EXERCISE INSTRUCTIONS:
Give the data a second time, exactly and in full.
%%
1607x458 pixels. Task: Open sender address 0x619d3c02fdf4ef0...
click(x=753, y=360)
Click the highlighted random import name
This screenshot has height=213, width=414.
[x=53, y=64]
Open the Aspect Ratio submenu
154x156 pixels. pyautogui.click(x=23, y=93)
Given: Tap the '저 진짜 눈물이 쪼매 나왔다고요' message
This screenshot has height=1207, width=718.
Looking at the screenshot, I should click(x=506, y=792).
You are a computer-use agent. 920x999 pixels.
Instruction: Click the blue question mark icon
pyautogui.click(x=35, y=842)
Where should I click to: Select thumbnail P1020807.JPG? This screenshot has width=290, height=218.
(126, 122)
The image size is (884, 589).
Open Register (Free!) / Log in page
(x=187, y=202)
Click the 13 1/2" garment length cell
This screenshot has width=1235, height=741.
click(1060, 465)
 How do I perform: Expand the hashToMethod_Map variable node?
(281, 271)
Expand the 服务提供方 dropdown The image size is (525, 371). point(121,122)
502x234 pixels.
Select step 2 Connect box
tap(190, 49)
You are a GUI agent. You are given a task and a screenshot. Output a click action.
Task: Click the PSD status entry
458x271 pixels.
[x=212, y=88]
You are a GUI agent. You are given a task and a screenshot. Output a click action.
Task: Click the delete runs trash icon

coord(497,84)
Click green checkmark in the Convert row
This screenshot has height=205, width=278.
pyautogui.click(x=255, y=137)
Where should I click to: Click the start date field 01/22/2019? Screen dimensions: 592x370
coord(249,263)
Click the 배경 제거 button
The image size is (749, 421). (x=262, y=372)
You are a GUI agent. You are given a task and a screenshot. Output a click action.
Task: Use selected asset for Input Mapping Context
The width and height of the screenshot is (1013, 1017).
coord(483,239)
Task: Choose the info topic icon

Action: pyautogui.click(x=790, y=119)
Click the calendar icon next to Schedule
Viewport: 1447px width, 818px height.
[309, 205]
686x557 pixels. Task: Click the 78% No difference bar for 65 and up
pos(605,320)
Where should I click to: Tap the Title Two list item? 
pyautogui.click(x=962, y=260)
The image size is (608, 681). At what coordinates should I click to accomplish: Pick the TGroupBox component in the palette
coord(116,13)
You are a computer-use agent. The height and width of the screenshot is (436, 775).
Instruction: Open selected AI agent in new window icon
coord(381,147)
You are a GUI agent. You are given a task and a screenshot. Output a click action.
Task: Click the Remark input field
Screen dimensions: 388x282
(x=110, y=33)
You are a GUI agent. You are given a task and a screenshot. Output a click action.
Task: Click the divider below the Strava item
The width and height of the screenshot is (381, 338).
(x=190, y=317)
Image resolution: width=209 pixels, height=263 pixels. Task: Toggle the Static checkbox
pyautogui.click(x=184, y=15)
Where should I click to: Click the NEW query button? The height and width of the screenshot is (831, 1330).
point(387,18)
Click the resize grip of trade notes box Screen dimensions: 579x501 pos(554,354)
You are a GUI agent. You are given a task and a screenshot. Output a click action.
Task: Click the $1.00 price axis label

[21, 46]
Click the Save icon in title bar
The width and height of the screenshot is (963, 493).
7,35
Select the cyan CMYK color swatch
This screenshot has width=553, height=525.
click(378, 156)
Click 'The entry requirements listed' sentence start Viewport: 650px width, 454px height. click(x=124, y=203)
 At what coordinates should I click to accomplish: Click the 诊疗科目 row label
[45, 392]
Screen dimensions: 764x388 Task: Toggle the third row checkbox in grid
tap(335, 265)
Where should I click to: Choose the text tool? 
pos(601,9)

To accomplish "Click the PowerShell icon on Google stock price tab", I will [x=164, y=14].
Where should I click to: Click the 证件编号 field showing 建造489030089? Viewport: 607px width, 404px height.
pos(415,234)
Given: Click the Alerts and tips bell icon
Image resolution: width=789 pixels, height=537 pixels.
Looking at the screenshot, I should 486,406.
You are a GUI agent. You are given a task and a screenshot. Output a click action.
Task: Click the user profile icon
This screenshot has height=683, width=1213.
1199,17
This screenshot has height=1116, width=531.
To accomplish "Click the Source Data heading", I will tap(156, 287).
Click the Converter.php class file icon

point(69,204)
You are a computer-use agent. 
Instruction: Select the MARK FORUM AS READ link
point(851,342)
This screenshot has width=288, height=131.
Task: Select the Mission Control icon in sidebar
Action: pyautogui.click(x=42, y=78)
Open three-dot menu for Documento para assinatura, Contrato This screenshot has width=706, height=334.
%%
RESPONSE:
1607x458 pixels. Task: Open sender address 0x619d3c02fdf4ef0...
click(x=753, y=360)
Click the highlighted random import name
This screenshot has height=213, width=414.
[x=53, y=64]
Open the Aspect Ratio submenu
154x156 pixels. pyautogui.click(x=23, y=93)
Given: Tap the '저 진짜 눈물이 쪼매 나왔다고요' message
This screenshot has height=1207, width=718.
Looking at the screenshot, I should click(x=506, y=792).
You are a computer-use agent. 920x999 pixels.
Instruction: Click the blue question mark icon
pyautogui.click(x=35, y=842)
Where should I click to: Select thumbnail P1020807.JPG? This screenshot has width=290, height=218.
(126, 122)
The image size is (884, 589).
Open Register (Free!) / Log in page
(x=187, y=202)
Click the 13 1/2" garment length cell
This screenshot has width=1235, height=741.
click(1060, 465)
 How do I perform: Expand the hashToMethod_Map variable node?
(281, 271)
Expand the 服务提供方 dropdown The image size is (525, 371). point(121,122)
502x234 pixels.
Select step 2 Connect box
tap(190, 49)
You are a GUI agent. You are given a task and a screenshot. Output a click action.
Task: Click the PSD status entry
458x271 pixels.
[x=212, y=88]
You are a GUI agent. You are given a task and a screenshot. Output a click action.
Task: Click the delete runs trash icon

coord(497,84)
Click green checkmark in the Convert row
This screenshot has height=205, width=278.
pyautogui.click(x=255, y=137)
Where should I click to: Click the start date field 01/22/2019? Screen dimensions: 592x370
coord(249,263)
Click the 배경 제거 button
The image size is (749, 421). (x=262, y=372)
You are a GUI agent. You are given a task and a screenshot. Output a click action.
Task: Use selected asset for Input Mapping Context
The width and height of the screenshot is (1013, 1017).
coord(483,239)
Task: Choose the info topic icon

Action: pyautogui.click(x=790, y=119)
Click the calendar icon next to Schedule
Viewport: 1447px width, 818px height.
[309, 205]
686x557 pixels. Task: Click the 78% No difference bar for 65 and up
pos(605,320)
Where should I click to: Tap the Title Two list item? 
pyautogui.click(x=962, y=260)
The image size is (608, 681). At what coordinates should I click to accomplish: Pick the TGroupBox component in the palette
coord(116,13)
You are a computer-use agent. The height and width of the screenshot is (436, 775).
Instruction: Open selected AI agent in new window icon
coord(381,147)
You are a GUI agent. You are given a task and a screenshot. Output a click action.
Task: Click the Remark input field
Screen dimensions: 388x282
(x=110, y=33)
You are a GUI agent. You are given a task and a screenshot. Output a click action.
Task: Click the divider below the Strava item
The width and height of the screenshot is (381, 338).
(x=190, y=317)
Image resolution: width=209 pixels, height=263 pixels. Task: Toggle the Static checkbox
pyautogui.click(x=184, y=15)
Where should I click to: Click the NEW query button? The height and width of the screenshot is (831, 1330).
point(387,18)
Click the resize grip of trade notes box Screen dimensions: 579x501 pos(554,354)
You are a GUI agent. You are given a task and a screenshot. Output a click action.
Task: Click the $1.00 price axis label

[21, 46]
Click the Save icon in title bar
The width and height of the screenshot is (963, 493).
7,35
Select the cyan CMYK color swatch
This screenshot has width=553, height=525.
click(378, 156)
Click 'The entry requirements listed' sentence start Viewport: 650px width, 454px height. click(x=124, y=203)
 At what coordinates should I click to accomplish: Click the 诊疗科目 row label
[45, 392]
Screen dimensions: 764x388 Task: Toggle the third row checkbox in grid
tap(335, 265)
Where should I click to: Choose the text tool? 
pos(601,9)

To accomplish "Click the PowerShell icon on Google stock price tab", I will [x=164, y=14].
Where should I click to: Click the 证件编号 field showing 建造489030089? Viewport: 607px width, 404px height.
pos(415,234)
Given: Click the Alerts and tips bell icon
Image resolution: width=789 pixels, height=537 pixels.
Looking at the screenshot, I should 486,406.
You are a GUI agent. You are given a task and a screenshot. Output a click action.
Task: Click the user profile icon
This screenshot has height=683, width=1213.
1199,17
This screenshot has height=1116, width=531.
To accomplish "Click the Source Data heading", I will tap(156, 287).
Click the Converter.php class file icon

point(69,204)
You are a computer-use agent. 
Instruction: Select the MARK FORUM AS READ link
point(851,342)
This screenshot has width=288, height=131.
Task: Select the Mission Control icon in sidebar
Action: pyautogui.click(x=42, y=78)
Open three-dot menu for Documento para assinatura, Contrato This screenshot has width=706, height=334.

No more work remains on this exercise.